La realtà è che si punta a far chiudere le stalle per giustificare l’aumento delle importazioni di semilavorati di provenienza straniera a basso costo e scarsa qualità, per sostituire il latte italiano. Una speculazione divenuta ancor più conveniente a seguito dell’embargo russo ai prodotti lattiero caseari europei che, dovendo trovare nuovi sbocchi, stanno invadendo il mercato italiano.
“Il settore agricolo è stato vittima di scelte di politica generale assunte senza alcuna considerazione del pesante impatto sul piano economico, occupazionale e ambientale sui nostri territori”, ha affermato il Presidente Moncalvo nel sottolineare anche “i danni provocati all’esportazione dei formaggi italiani più tipici come il Grana Padano che era in forte espansione sul mercato russo ed ora è stato sostituito da dubbie imitazioni soprattutto della Bielorussia, che rappresentano un grosso danno d’immagine al nostro Paese e alle sue produzioni tradizionali”. “La Commissione Europea ha anche letteralmente sbagliato tutte le analisi e previsioni relativamente al futuro del settore lattiero dopo la fine delle quote, non prevedendo un aumento così repentino delle produzioni soprattutto del nord Europa”, ha denunciato Moncalvo nel ricordare che “la produzione europea del latte sta così esplodendo in alcuni Stati come Irlanda o Olanda che, dopo la fine delle quote latte, fanno registrare incrementi a due cifre della produzione, mentre in Italia si stimano aumenti del 3 al 4%”. “E adesso sulla crisi degli allevamenti, l’Unione Europea si comporta come Ponzio Pilato e scarica le responsabilità sugli Stati Membri”, ha concluso Moncalvo nel denunciare “la mancanza di risposte strutturali di fronte a evidenti squilibri di filiera”.

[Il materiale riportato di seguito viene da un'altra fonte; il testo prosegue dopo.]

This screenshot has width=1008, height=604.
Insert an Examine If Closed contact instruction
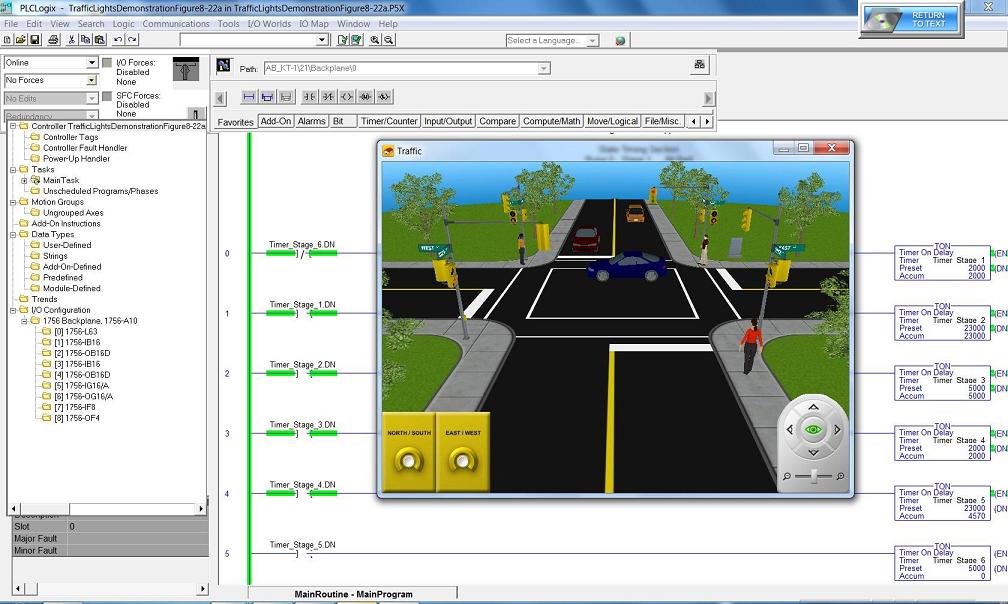(309, 97)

Intanto la polvere di latte e le cagliate straniere che hanno attraversato la frontiera per giungere in Italia ed essere trasformate in formaggi e mozzarelle Made in Italy, sono state gettate in terra dagli allevatori che denunciano la concorrenza sleale e il grave danno provocato all’immagine e alla qualità del prodotto realizzato con il latte italiano. Lo si rende noto mentre a Udine è in corso la mobilitazione di migliaia di allevatori che, di fronte a un crisi senza precedenti, sono scesi in piazza con mucche e trattori, ad un anno dalla fine delle quote latte. Una mozzarella su quattro in vendita in Italia non è ottenuta direttamente dal latte, ma da semilavorati industriali, chiamati cagliate, che vengono dall’estero, senza alcuna indicazione in etichetta. Ciò provoca una distorsione del mercato, una depressione dei prezzi pagati ai allevatori italiani e causa la chiusura degli allevamenti. Di fronte a questa escalation di truffe e inganni per salvare il Made in Italy non c’è più tempo da perdere e occorre rendere subito obbligatoria l’indicazione di origine del latte, in tutti i prodotti lattiero caseari per garantire la trasparenza dell’informazione e la salute dei consumatori. In prima linea in queste ore, anche tanti giovani Coldiretti insieme alla Delegata Nazionale Maria Letizia Gardoni, sempre pronti a difendere le produzioni Made in Italy: "Un’attività dalla lunga tradizione per l'Italia che da sempre è garanzia di qualità e di produzione di eccellenza, come dimostrano i tanti prodotti Dop del settore caseario italiano” afferma Maria Letizia Gardoni, “Un lavoro che come hanno dimostrato le tante edizione degli Oscar Green attrae ogni anno le nuove generazioni, per questo noi giovani siamo i primi a manifestare contro un mercato che strozza i nostri allevamenti, facendo chiudere stalle e obbligando tanti di noi a lavorare al di sotto dei costi di produzione.”